The median age of study participants was 62 years (range, 26-84), with 38.0% of patients 65 years of age or older. Additionally, 66.9% of patients were male, 73.4% were White, and 55.3% had an ECOG performance status of 0. Moreover, 65.6% of patients had non-squamous histology, 12.2% had stage IB disease, and 54.6% had a PD-L1 tumor cell expression of 1% or higher.
Additional data presented during the 2021 ASCO Annual Meeting showed that at a median follow-up of 32.2 months (range, 0.57-5), the median DFS in the all-randomized stage II to IIIA population in the investigative and control arms was 42.3 months (95% CI, 36.0–NE) vs 35.3 months (95% CI, 30.4-46.4), respectively (HR, 0.79; 95% CI, 0.64-0.96; P = .02).
At a median follow-up of 32.2 months (range, 0.58-8), the median DFS with atezolizumab in the ITT population (n = 507) was not evaluable (95% CI, 36.1–NE) vs 37.2 months (95% CI, 31.6–NE) with BSC (HR, 0.81; 95% CI, 0.67-0.99; P = .04). However, the DFS in this population did not cross the significance boundary at the interim analysis.

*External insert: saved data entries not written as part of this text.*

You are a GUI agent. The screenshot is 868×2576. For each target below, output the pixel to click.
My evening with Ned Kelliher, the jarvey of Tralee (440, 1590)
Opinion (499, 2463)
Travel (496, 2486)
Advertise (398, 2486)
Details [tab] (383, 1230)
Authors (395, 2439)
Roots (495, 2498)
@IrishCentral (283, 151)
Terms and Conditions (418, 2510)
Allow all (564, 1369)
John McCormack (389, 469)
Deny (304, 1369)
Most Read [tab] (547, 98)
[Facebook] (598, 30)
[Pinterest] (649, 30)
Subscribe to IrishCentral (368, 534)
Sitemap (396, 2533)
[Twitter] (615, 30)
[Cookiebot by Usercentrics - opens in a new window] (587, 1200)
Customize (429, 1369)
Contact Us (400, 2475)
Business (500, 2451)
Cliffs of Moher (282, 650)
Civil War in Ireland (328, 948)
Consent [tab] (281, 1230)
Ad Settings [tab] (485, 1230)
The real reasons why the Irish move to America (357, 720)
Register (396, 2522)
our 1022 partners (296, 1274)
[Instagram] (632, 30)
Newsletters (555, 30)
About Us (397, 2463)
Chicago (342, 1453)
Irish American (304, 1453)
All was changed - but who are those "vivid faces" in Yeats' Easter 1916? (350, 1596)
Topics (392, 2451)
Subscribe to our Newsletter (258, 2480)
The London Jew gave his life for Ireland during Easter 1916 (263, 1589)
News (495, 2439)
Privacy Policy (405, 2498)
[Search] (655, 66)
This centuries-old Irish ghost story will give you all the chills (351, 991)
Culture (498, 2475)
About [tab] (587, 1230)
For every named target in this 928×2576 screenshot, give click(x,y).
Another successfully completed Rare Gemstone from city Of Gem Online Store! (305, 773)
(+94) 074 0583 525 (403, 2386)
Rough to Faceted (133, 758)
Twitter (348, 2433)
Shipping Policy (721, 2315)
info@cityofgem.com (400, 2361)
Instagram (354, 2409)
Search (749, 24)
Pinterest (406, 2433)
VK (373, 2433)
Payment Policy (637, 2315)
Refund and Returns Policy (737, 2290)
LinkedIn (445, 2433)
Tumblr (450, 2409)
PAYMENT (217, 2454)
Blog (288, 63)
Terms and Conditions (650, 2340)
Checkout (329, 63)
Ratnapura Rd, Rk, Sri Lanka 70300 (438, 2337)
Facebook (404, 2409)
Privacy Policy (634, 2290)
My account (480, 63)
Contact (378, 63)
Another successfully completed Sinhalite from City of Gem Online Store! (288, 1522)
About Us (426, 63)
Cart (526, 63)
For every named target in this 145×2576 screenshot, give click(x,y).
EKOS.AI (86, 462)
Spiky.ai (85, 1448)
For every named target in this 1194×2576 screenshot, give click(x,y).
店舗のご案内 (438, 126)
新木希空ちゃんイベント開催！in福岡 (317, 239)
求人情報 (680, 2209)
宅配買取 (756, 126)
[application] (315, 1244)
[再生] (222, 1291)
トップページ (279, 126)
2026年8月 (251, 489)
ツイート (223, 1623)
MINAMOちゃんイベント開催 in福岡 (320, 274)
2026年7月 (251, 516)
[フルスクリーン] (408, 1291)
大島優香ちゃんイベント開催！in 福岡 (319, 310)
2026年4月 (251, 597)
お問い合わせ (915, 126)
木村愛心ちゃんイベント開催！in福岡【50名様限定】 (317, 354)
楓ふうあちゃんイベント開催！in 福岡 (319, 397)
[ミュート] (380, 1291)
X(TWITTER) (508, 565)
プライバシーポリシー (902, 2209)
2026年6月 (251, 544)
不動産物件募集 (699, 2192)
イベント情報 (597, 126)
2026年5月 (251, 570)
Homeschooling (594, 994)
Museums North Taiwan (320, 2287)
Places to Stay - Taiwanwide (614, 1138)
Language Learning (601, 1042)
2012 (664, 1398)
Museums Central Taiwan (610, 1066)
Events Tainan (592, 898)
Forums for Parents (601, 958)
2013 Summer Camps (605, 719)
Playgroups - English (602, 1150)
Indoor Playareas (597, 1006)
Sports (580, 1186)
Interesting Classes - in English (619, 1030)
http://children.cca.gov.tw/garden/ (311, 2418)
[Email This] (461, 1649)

The OS data were immature at the time of the preplanned DFS interim analysis, and the OS in the ITT population had not been formally tested. However, a trend toward an OS improvement with atezolizumab was observed in the population of patients with stage II to IIIA with a PD-L1 tumor cell expression of 1% or higher (HR, 0.77; 95% CI, 0.51-1.17).
The safety profile of atezolizumab proved to be consistent with what has previously been reported with its single-agent use across indications and lines of therapy.
Any-cause adverse effects (AEs) were experienced by 92.7% of those who received atezolizumab (n = 495) and 70.7% of those given BSC (n = 495); 67.7% of these effects in the investigative arm were determined to be related to treatment. Moreover, grade 3 or 4 toxicities were observed in 21.8% vs 11.5% of those in the atezolizumab and BSC arms, respectively. Grade 5 effects were reported in 8 patients who received atezolizumab vs 3 patients who were given BSC.
Toxicities led to a dose interruption in 28.7% of patients who were administered atezolizumab, and 18.2% experienced AEs that resulted in treatment discontinuation.